通过单词计数来构建文档直方图向量v，从而建立文档索引。通常，数据集（或语料库）中一个单词的重要性与它在文档中出现的次数成正比，而与它在语料库中出现的次数成反比。

最常用的权重是tf-idf（词频-逆向文档频率），单词w在文档d中的词频是：

$\mathrm{tf}_{w,d}=\frac{n_w}{\sum_jn_j}$

nw 是单词w在文档d中出现的次数。为了归一化，将nw 除以整个文档中单词的总数。故逆向文档频率为：

$\mathrm{idf}_{w,d}=\log\frac{|(D)|}{|\{d{:}w\in d\}|}$

|D| 是在语料库D中文档的数目，分母是语料库中包含单词w的文档数d。

7.2 视觉单词

为了将文本挖掘技术应用到图像中，我们首先需要建立视觉等效单词；这通常可以用SIFT局部描述子做到。它的思想是将描述子空间量化成一些典型实例，并将图像中的每个描述子指派到其中的某个实例中。这些典型实例可以通过分析训练图像集确定，并被视为视觉单词。所有这些视觉单词构成的集合称为视觉词汇。

创建词汇

为创建视觉词汇，我们使用SIFT特征描述子。
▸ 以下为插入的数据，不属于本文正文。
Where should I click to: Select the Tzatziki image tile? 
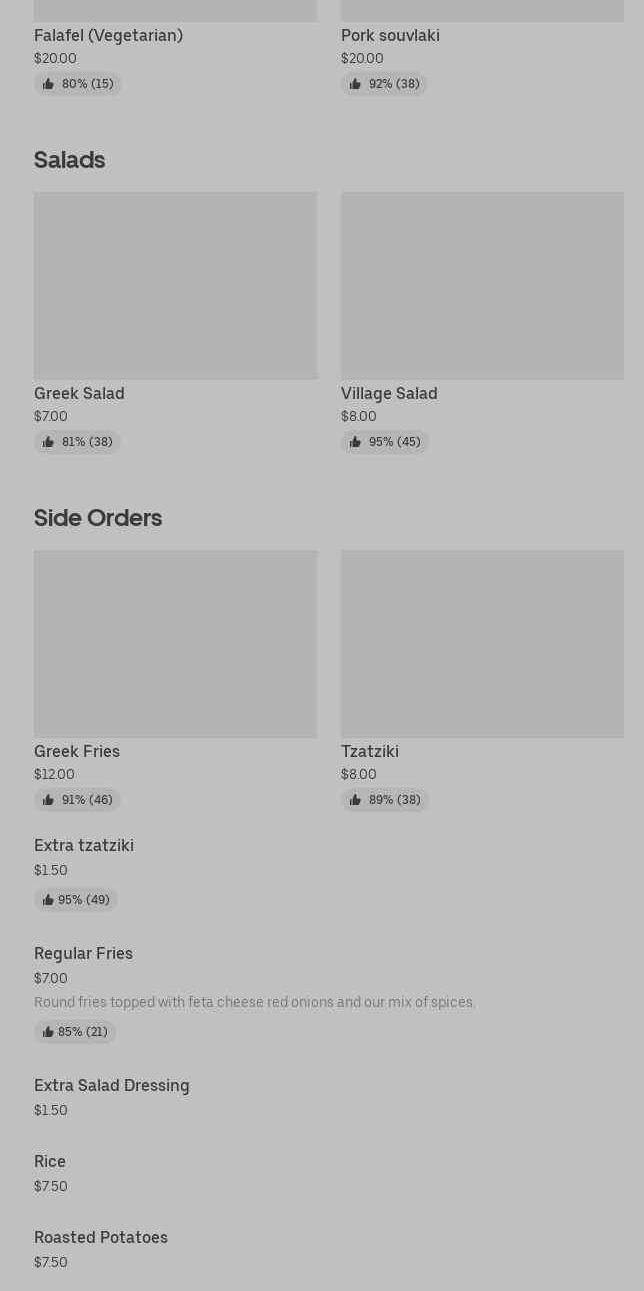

imlist包含的是图像的文件名，运行下面的代码，可以得到每幅图像提取出的描述子，并将每幅图像的描述子保存在一个文件中

7.3 图像索引

7.3.1 建立数据库

在索引图像前，我们需要建立一个数据库。这里，对图像进行索引就是从这些图像中提取描述子，利用词汇将描述子转换成视觉单词，并保存视觉单词及对应图像的单词直方图。从而可以利用图像对数据库进行查询，并返回相似的图像作为搜索结果。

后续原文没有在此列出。